19.   Bionic eye prototype unveiled by Victorian scientists and designers

This device looks straight out of Star Trek (Geordi La forge’s visor) and that fictional device probably served as an inspiration. The sense I get is that the technology behind visual prosthetics is progressing rapidly and the number of ‘totally blind’ people will probably be lower in the future, at least in rich countries.

“A team of Australian industrial designers and scientists have unveiled their prototype for the world’s first bionic eye. It is hoped the device, which involves a microchip implanted in the skull and a digital camera attached to a pair of glasses, will allow recipients to see the outlines of their surroundings.”
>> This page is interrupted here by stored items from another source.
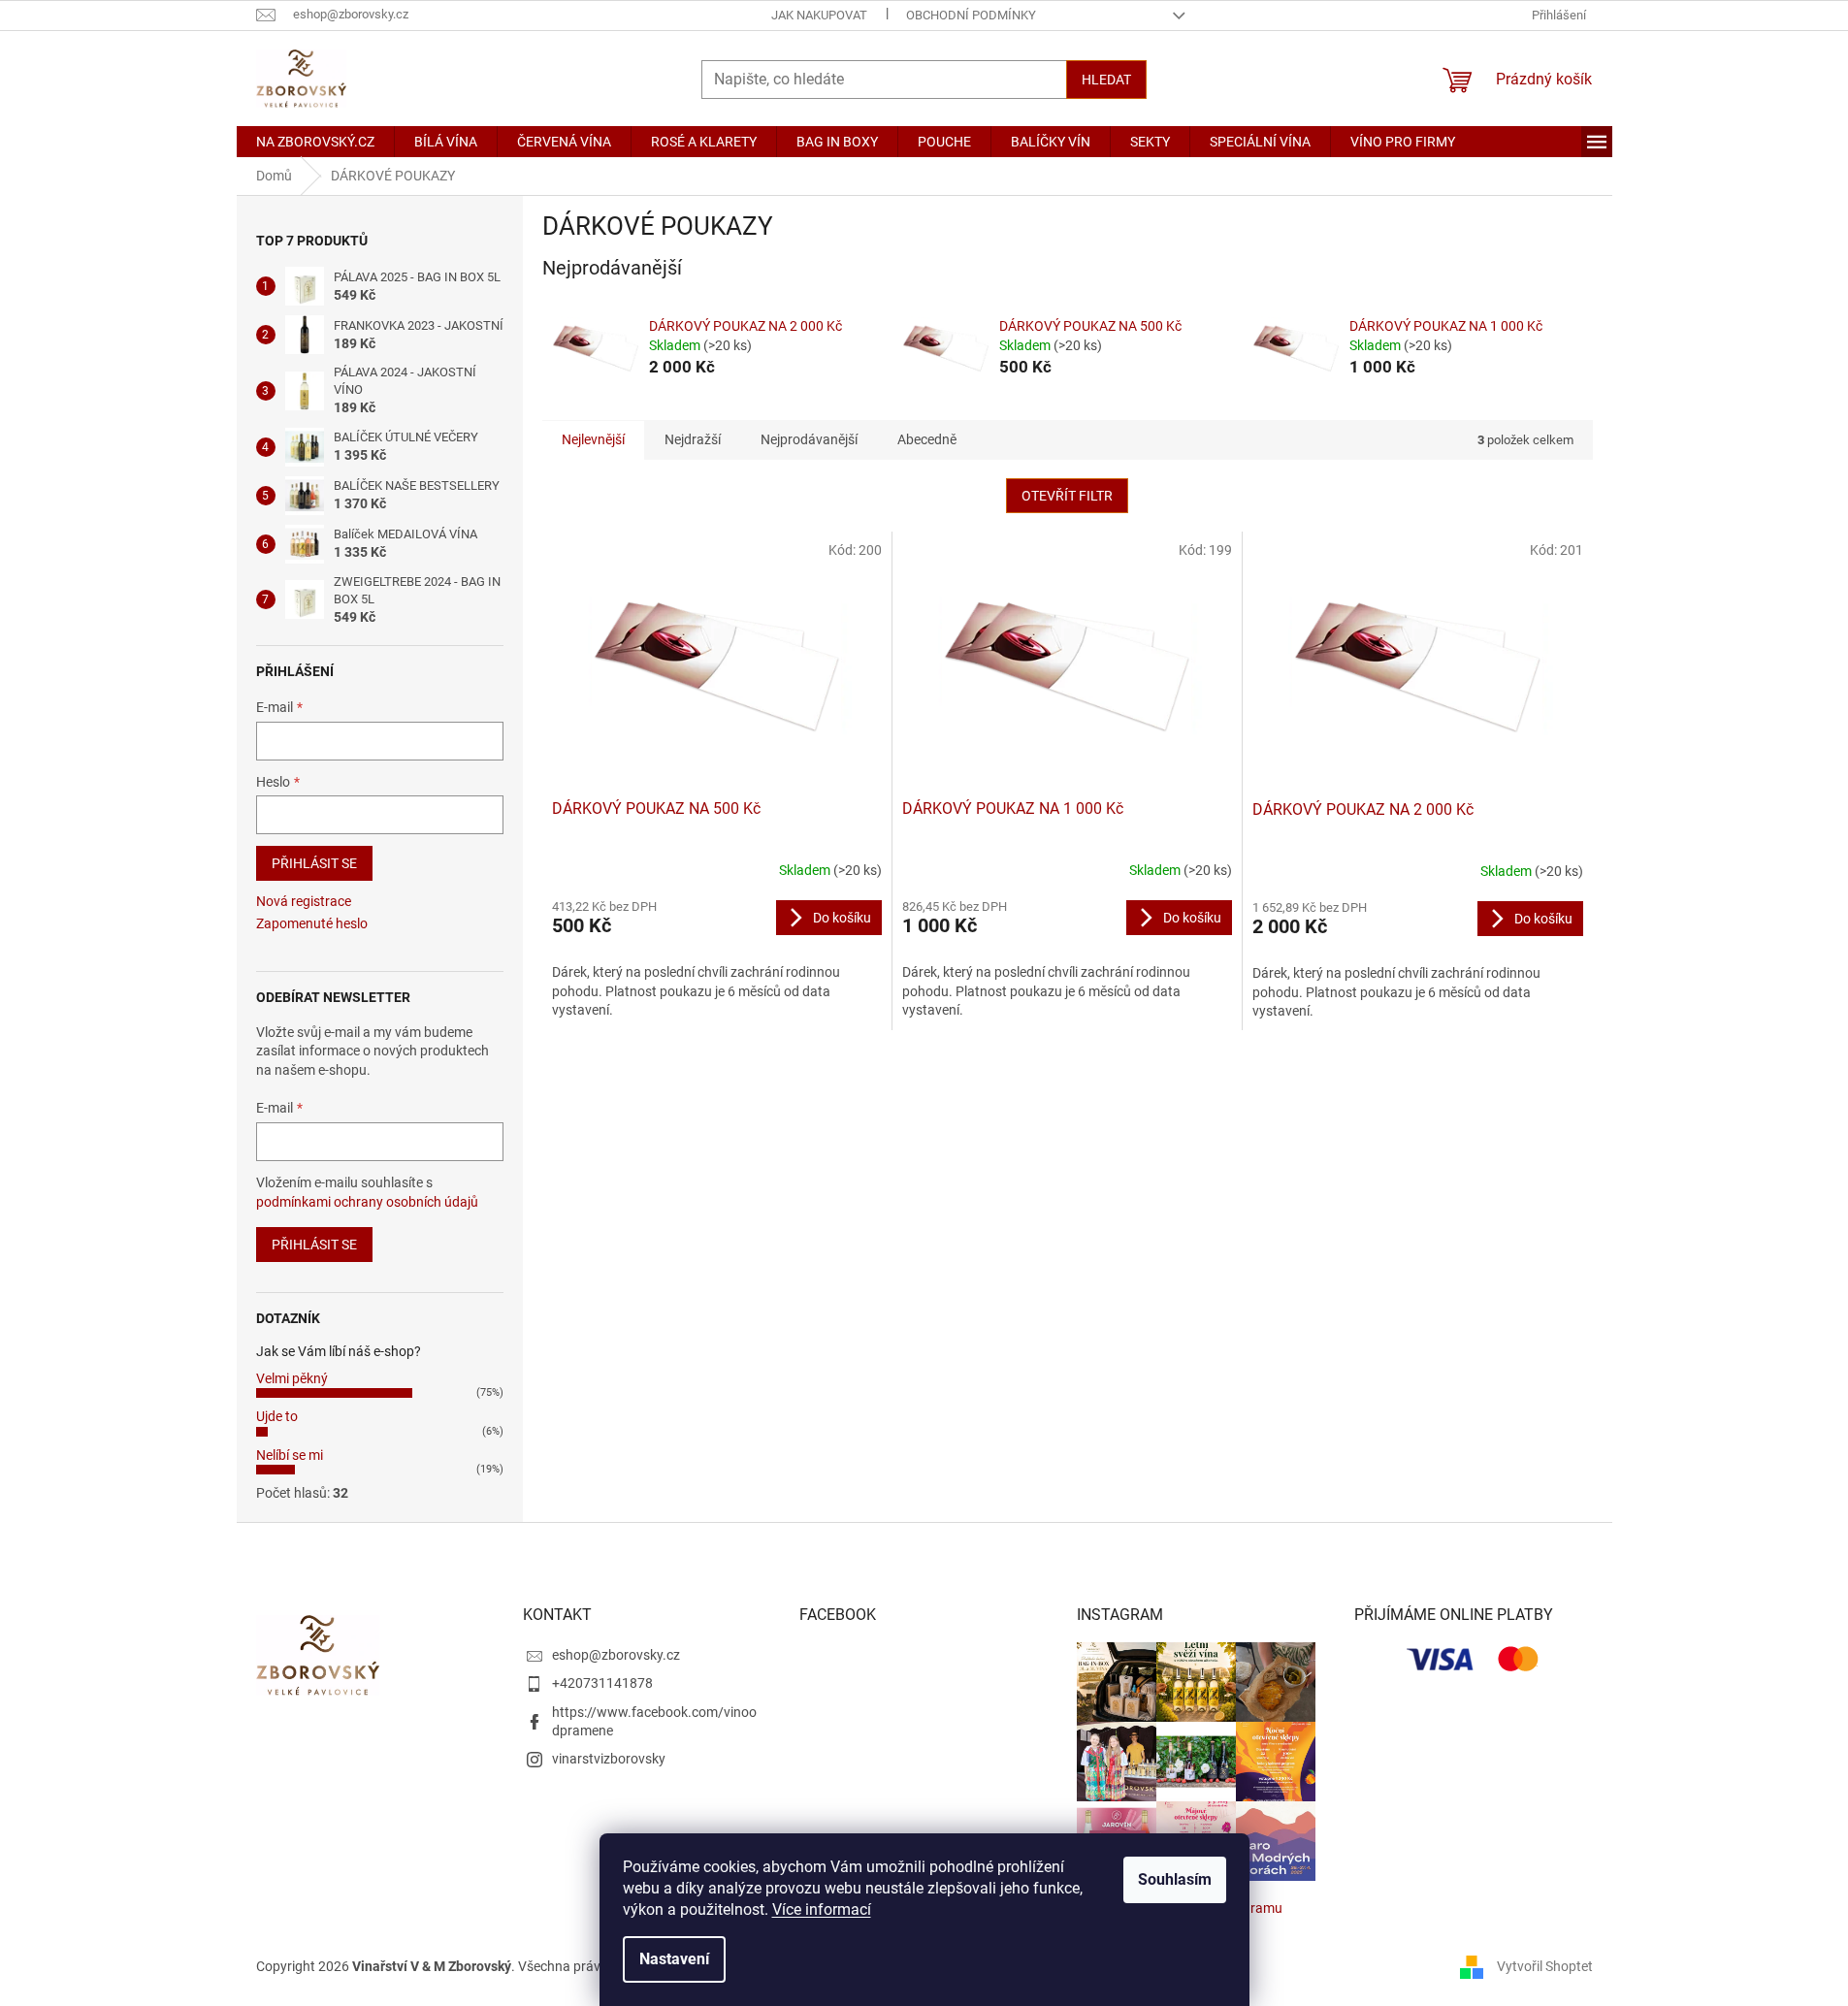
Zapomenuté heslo (312, 923)
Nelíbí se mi (289, 1455)
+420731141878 (602, 1683)
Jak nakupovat (819, 15)
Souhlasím (1175, 1879)
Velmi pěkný (292, 1378)
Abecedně (926, 439)
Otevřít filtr (1067, 495)
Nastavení (674, 1959)
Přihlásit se (314, 863)
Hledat (1106, 79)
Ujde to (277, 1416)
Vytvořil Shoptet (1545, 1965)
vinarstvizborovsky (608, 1758)
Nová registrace (303, 901)
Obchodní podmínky (971, 15)
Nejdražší (693, 439)
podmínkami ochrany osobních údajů (367, 1202)
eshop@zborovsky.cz (616, 1655)
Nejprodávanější (809, 439)
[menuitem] (315, 141)
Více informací (821, 1909)
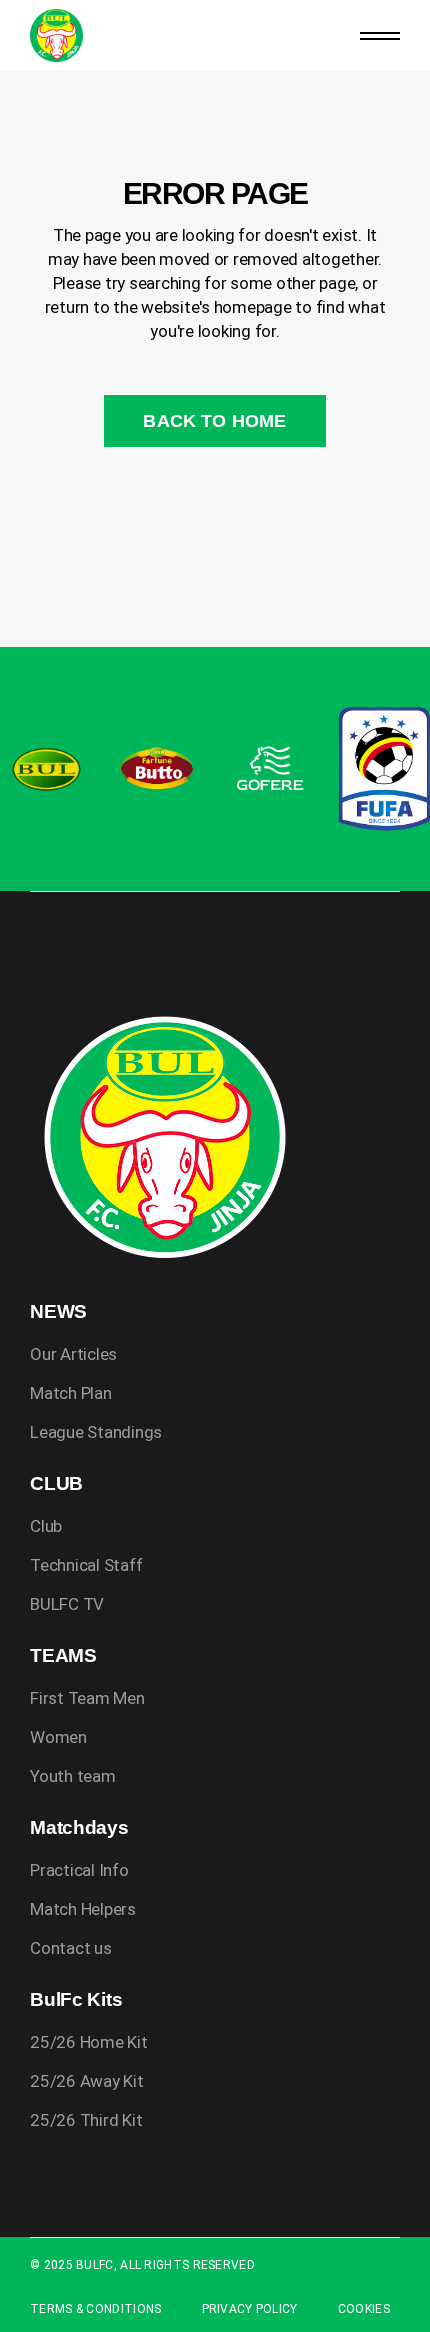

20.   To improve today’s concrete, do as the Romans did

A bit misleading, however, the Roman’s use of concrete was pretty amazing as you would have seen if you ever visit Pompeii. Basically the Roman Empire was built out of concrete using fairly modern building techniques, in contrast with many other civilizations which were essentially carved out of stone. Nonetheless, as the article points out, the slow curing times of Roman marine concretes meant they are not so useful in the modern era.

“In a quest to make concrete more durable and sustainable, an international team of geologists and engineers has found inspiration in the ancient Romans, whose massive concrete structures have withstood the elements for more than 2,000 years.”